No poner condiciones y aceptar los signos que Dios da

Domingo II de Pascua, Ciclo A

Autor: Padre Pablo Largo Domínguez 

 

 

Continuamos sumergidos en el misterio de la Pascua de Jesús. No lo abarcamos de un simple vistazo; necesitamos ir ahondando en sus distintos aspectos, y ojalá que su verdad vaya calando poco a poco en nosotros. Subrayemos hoy dos aspectos.

1. La fe –y, concretamente, la fe en el Resucitado– no pone condiciones. No entendía así las cosas Tomás el Mellizo, que para dar el paso de la fe en el Cristo viviente señala, casi sin pudor, una serie de condiciones bien precisas y exigentes. Y no es que la fe en Jesús como el Señor Resucitado, o la fe en Dios, sea un gesto arbitrario, irracional, que uno realiza según le dé el aire. El cristiano tiene sus razones, sus buenas razones para creer. Hemos escuchado el final del evangelio, que nos habla de los signos que hizo Jesús, y a través de los cuales manifestó quién era. A quien nos pregunte por qué creemos en Jesús le podemos remitir, entre otras cosas, a estos testimonios, que revelan el esplendor de la gloria de Jesús cuando estaba entre nosotros de forma visible.

Pero una cosa es que la fe tenga sus razones y otra es poner condiciones a Dios para creer. Una escritora francesa, Simone de Beauvoir, narraba así el proceso de pérdida de su fe: «Mi existencia tenía un valor infinito y Dios no dejaba que se perdiera nada en ella... mas una noche requerí a Dios para que, si existía, se declarase. Se quedó callado. Ya no volví a dirigirle la palabra».

Pero Dios es Dios, no nuestro dominguillo, ni un servidor con librea dorada que acude en el momento en que hacemos sonar la campana. Se nos invita a entrar en la lógica de Dios, a escudriñar los signos que deja de su verdad. Ésa es la relación adecuada. Se nos invita, por tanto, a dejar que sea Dios mismo quien determine cuáles van a ser las señales en que pone de manifiesto su cercanía. Y ya sabemos cuál ha sido la gran señal que nos ha dispensado: toda la historia y presencia de Jesús entre nosotros.

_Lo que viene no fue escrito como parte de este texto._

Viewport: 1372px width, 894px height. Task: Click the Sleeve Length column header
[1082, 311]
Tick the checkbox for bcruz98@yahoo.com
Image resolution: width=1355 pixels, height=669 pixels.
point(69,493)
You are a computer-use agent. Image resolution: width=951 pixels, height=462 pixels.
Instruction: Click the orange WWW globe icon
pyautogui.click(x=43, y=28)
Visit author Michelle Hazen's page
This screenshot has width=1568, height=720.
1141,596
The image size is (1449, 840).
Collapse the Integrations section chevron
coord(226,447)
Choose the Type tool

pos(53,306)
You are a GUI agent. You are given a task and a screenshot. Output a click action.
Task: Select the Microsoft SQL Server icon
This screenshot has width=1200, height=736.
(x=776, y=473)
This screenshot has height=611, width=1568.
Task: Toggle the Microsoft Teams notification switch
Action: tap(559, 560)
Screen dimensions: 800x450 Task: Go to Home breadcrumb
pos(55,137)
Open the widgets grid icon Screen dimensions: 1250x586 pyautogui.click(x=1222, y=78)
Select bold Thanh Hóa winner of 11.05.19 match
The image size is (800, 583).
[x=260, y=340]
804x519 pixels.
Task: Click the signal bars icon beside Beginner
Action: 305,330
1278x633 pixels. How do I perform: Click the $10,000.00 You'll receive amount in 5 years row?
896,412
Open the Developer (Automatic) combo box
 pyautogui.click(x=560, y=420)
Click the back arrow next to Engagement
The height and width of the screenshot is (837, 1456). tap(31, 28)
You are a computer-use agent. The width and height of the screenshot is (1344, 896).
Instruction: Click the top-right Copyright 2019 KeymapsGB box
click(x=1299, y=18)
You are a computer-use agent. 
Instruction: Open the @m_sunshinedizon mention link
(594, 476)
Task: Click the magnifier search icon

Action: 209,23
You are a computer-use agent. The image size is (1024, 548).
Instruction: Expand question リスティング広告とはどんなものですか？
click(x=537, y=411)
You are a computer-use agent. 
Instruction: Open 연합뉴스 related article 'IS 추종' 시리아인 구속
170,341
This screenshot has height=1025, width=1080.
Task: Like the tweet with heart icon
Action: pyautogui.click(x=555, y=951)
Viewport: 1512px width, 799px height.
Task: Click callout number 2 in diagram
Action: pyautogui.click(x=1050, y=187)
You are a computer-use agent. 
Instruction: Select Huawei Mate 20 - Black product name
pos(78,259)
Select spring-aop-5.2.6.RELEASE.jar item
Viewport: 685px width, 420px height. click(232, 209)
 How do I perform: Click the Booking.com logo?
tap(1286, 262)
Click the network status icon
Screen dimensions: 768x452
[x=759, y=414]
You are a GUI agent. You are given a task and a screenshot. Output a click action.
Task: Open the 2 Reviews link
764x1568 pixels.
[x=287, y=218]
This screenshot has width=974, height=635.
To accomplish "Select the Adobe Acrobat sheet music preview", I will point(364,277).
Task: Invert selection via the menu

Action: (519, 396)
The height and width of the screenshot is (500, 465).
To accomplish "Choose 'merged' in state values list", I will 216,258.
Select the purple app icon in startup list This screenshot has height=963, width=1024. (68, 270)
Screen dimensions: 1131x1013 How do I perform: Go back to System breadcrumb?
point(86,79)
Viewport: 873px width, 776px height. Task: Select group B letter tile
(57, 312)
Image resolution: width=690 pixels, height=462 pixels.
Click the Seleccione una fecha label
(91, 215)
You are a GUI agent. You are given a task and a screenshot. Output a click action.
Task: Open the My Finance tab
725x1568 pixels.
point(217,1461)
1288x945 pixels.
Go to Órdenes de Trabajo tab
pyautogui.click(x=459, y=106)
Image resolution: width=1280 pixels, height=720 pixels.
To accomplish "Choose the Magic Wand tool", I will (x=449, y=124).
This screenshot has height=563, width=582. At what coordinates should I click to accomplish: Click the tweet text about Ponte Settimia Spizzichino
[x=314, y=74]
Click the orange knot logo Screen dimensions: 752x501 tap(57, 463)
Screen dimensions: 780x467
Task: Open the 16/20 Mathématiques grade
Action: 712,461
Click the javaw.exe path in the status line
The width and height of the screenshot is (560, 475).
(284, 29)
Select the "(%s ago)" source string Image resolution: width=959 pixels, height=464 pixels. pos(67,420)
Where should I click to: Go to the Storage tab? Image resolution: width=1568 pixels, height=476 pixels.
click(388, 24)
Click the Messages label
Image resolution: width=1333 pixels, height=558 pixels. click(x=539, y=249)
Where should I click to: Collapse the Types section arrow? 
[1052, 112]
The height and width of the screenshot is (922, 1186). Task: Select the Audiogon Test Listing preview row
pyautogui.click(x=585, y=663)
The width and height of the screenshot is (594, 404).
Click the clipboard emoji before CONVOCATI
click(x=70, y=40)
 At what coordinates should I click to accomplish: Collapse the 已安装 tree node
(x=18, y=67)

2. Esta presencia de Jesús se prolonga ahora en la eucaristía y en la Iglesia. La Pascua del Señor engendró y dio a luz una comunidad. ¿Cómo era la primera comunidad cristiana? ¿Cómo puede nuestra comunidad ser prolongación de la presencia del Hijo de Dios entre los hombres? Nos indican los Hechos que la primitiva comunidad estaba asentada sobre tres soportes. La primera base o columna que la sostiene es que sus miembros comparten pensamientos comunes. Ven la vida con los mismos ojos. Tienen las mismas palabras-clave para decir el sentido de la vida. Es que acuden con frecuencia a la misma escuela, la escuela de los que fueron los primeros discípulos de Jesús, para escuchar y asimilar su testimonio y sus enseñanzas.

La segunda base es que hay comunión de bienes entre ellos. No sólo comparten ideas, ideas fundamentales. También se ayudan unos a otros, se sientan a la misma mesa, distribuyen los bienes entre los más necesitados. Esa comunión de mesa era un gesto muy importante. Algún estudioso del Nuevo Testamento ha llegado a decir que la esencia del cristianismo es comer juntos. En la comunión de mesa, más concretamente, en la fracción del pan, se hacía presente el mismo Señor Resucitado. Él nos incorpora a su Pascua en cada eucaristía.

La tercera columna en que descansa la primera comunidad es que todos tienen preocupaciones y esperanzas comunes: oraban en común, y muy probablemente de una forma más espontánea y más creativa que la de nuestras liturgias. Eran un grupo naciente y aún no se habían fijado tantas fórmulas como se han creado después.

En lugar de requerir a Dios señales nuevas, acojamos en toda su hondura las que él nos da y vivámoslas como Él nos pide. La eucaristía y la fraternidad son las muestras de que el Señor Resucitado habita entre nosotros.